New Brunswick: re McIninch, McNintch, and MacNintch -- “The story has been passed down in the

family that Asa changed the spelling to McNintch” [cf. "McIninch, Asa, boot and shoemaker, born

circa 1831 in N.B., living in 1851 in Wakefield Parish” (N.B.) (McA.F.H.NL, August 1996, pg.3)].

Asa’s son, Rev. Abner Mesereau MacNintch, was a Baptist minister in New Brunswick and Nova

Scotia. “Abner is my husband’s grandfather. My husband’s father Laurie moved to Moncton, New

Brunswick from Nova Scotia around 1916, and his brother Robie also lived there, and they changed

the name to Mac spelling. I have been doing research for about 25 years and never have found any

McNinchs with a T except our immediate family. I recently received [copy of] the 50th anniversary

invitation for Asa and Catherine with the name spelled McNintch.” [mar. 1858 (New Brunswick?)]

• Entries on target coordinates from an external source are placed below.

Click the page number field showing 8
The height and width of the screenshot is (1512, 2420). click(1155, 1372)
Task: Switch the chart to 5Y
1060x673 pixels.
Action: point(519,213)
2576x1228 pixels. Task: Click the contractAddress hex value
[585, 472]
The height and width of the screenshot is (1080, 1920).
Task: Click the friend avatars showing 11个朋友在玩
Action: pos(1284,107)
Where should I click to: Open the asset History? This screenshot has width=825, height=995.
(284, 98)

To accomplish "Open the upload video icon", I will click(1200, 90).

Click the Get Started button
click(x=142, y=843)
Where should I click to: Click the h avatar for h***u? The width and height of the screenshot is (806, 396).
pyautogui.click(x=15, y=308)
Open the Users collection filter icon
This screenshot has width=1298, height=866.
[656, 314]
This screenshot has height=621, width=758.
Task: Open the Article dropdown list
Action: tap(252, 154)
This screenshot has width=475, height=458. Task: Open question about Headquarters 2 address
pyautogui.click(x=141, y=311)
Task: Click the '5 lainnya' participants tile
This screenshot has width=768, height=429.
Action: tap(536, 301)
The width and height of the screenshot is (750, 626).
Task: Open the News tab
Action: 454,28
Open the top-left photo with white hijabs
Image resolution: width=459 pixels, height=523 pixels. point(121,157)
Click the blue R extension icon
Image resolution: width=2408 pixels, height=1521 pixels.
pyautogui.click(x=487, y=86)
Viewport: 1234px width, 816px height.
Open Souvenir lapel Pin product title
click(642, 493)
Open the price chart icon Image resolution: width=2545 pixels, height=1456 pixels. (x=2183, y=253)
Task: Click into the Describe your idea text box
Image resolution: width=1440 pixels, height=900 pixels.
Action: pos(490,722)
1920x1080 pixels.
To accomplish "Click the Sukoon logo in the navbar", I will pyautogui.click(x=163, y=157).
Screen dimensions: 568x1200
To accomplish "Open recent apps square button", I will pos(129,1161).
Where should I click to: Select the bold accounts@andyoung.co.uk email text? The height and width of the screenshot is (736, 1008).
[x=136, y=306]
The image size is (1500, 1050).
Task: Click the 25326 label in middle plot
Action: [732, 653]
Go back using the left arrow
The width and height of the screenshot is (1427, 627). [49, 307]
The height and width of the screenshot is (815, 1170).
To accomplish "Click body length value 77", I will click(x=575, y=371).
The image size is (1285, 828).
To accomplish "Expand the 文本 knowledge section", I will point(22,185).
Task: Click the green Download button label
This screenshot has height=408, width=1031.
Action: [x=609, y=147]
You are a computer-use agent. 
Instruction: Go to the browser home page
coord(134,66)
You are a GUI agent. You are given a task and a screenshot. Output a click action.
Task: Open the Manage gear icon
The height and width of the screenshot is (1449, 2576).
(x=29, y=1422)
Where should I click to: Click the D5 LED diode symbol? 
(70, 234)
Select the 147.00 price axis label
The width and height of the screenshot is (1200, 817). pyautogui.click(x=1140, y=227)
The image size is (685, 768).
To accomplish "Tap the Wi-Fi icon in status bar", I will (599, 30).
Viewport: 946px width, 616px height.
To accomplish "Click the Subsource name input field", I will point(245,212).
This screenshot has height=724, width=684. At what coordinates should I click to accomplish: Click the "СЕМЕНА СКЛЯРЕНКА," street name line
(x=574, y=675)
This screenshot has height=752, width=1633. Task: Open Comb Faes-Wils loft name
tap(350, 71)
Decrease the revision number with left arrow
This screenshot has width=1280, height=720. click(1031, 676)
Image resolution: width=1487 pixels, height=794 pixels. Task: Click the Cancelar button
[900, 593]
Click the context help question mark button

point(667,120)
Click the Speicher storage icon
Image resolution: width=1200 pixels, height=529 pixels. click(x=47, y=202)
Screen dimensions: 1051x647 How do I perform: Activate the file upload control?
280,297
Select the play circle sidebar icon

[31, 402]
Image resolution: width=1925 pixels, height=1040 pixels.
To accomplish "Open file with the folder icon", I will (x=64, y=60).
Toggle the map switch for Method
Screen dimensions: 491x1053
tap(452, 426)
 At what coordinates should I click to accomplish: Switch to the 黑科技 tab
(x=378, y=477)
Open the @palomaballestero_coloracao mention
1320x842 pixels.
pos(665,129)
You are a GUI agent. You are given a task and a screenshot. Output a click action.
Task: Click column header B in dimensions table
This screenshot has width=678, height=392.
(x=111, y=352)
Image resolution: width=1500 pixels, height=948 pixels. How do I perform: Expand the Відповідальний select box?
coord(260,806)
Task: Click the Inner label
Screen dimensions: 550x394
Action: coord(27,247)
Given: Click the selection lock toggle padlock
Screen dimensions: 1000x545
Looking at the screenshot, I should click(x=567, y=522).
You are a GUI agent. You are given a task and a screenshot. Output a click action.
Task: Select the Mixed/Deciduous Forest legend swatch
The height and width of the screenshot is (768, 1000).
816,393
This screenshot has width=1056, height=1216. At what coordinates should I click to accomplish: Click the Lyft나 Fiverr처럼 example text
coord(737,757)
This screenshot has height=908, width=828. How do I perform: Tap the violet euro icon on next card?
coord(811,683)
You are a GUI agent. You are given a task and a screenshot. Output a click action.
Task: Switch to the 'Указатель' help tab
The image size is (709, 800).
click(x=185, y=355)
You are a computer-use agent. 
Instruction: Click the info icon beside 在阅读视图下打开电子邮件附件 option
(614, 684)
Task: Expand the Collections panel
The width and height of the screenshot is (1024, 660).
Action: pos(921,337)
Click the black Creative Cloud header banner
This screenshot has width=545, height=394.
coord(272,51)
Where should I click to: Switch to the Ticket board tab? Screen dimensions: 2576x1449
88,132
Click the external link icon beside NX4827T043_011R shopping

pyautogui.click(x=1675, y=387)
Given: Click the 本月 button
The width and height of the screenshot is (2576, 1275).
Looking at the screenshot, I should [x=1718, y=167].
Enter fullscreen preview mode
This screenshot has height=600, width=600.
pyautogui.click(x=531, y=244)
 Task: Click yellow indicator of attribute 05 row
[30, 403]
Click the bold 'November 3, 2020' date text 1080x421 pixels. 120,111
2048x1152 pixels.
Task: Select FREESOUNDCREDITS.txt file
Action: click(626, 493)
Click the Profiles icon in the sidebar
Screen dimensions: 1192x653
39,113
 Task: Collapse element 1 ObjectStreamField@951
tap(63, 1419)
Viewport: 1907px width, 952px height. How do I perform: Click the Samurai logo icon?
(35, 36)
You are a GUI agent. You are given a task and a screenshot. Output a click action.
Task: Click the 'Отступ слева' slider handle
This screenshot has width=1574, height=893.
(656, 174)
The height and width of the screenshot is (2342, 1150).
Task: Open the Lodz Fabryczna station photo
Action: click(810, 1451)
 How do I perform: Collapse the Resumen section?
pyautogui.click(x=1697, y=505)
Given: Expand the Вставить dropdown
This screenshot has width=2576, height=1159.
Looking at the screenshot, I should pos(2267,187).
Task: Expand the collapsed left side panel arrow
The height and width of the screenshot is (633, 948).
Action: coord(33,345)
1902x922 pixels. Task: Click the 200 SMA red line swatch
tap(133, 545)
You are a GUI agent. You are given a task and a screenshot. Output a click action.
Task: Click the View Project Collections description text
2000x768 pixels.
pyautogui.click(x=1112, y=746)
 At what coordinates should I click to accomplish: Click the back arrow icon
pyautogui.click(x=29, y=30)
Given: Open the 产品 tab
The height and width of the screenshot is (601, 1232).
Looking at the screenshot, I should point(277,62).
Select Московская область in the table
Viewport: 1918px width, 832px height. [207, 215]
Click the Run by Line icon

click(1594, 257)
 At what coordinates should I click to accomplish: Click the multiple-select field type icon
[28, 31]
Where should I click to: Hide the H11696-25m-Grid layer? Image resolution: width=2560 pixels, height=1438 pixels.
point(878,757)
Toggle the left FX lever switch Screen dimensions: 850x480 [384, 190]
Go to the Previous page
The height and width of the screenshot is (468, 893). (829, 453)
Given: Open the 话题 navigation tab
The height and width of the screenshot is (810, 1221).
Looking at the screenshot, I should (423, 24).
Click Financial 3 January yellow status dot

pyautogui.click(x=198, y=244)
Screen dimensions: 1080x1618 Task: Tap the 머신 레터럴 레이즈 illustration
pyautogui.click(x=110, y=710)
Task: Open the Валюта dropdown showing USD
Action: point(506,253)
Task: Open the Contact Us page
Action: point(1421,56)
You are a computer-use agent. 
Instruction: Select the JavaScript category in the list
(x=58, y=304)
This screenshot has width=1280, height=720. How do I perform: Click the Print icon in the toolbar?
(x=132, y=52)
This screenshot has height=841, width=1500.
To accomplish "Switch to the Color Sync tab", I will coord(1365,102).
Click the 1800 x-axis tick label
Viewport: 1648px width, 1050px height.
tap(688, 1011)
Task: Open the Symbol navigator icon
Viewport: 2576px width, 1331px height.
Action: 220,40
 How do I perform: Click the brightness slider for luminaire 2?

letter from Joan Nugent MacNintch, 20 Pepperidge Trail, Old Saybrook, Connecticut 06475

 

Pennsylvania: 1750-1753, Cumberland Co. Tax Lists; earlier reports of “McCannish” in Hamilton

Twp. (pg. 43, 1753 on pg. 80) and Peters Twp. (1753, pg. 86) are really “McCamish”, a common

surname there, on microfilm “J.B.H. Roll No. 45 April 1950”, by Genealogical Society of Utah; at

the start of the film: “The written list of Taxables was compiled from data contained in I.D. Rupp’s

History of Cumberland and from a list published in American Volunteer [newspaper] in May 1871”

[so, the 1950 film, and recent Cumberland County Tax List publications (e.g. Merri Lou Scribner

 Schaumann, 1972, 1988), relied on earlier transcriptions, and the original records have been lost].

 

Pennsylvania: 1798 Direct Tax. “Under Act of 14 July 1798 (1 Stat. 597), Congress created the

first tax of its citizens . . . [Pennsylvania] lists are the most complete in existence, and are available

on microfilm . . . [however] No records exist for Western Penna. north of the Allegheny River,

territory which in 1798 was part of Allegheny County.” . . .  

“(Information is from: Pamphlet accompanying Microcopy 372: United States Direct Tax of 1798

for the State of Pennsylvania, National Archives and Records Service, 1963; and Guide to

Genealogical Research in the National Archives, 1982)”, cited by Helen L. Harriss C.G., Pittsburg,

in her 1986 Index Books to the 1798 Direct Tax in Pennsylvania.

 

Pennsylvania: 1808, "McEnineh, Archible [sic] I 150A" ["Improved" land, 150 acres], on Tax List,

Toby Township, Armstrong County, re-printed in Armstrong County Genealogy Club Quarterly,

Vol. I, No. 1, pg. 12, Fall Quarterly 1995, at 300 N. McKean, Box 735, Kittanning, Pennsylvania.

This is Archibald McAninch, born ca.1760-1770, Westmoreland County Frontier Rangers (1794),

Sugar Creek Township, Armstrong County (1810 Census), and then downriver to Ohio (1820 and

1830 Census), as reported earlier this year (McAninch F.H.NL, Vol. IV, No. 2, May 1996, pg. 4).

 

Pennsylvania: est.1820-1825. Nancy McAninch mar. Hugh Gillispie, and their son Cornelius

Gillispie was born 20 Jan. 1826. Cornelius was a merchant, mar. Jane Spencer, and, at age 27,

died 28 May 1853, Manorville, Armstrong Co. (cause of death: "empyeme of the left side the -?-

of plumetis"), buried "Culpst (?) Burial, 1/2 mi. from Redbank". Register of Deaths, 1853-1855,

Armstrong County Courthouse, entry No. 36; Lankerd-Thomas Library, Armstrong County

Historical Society, Kittanning, Pennsylvania.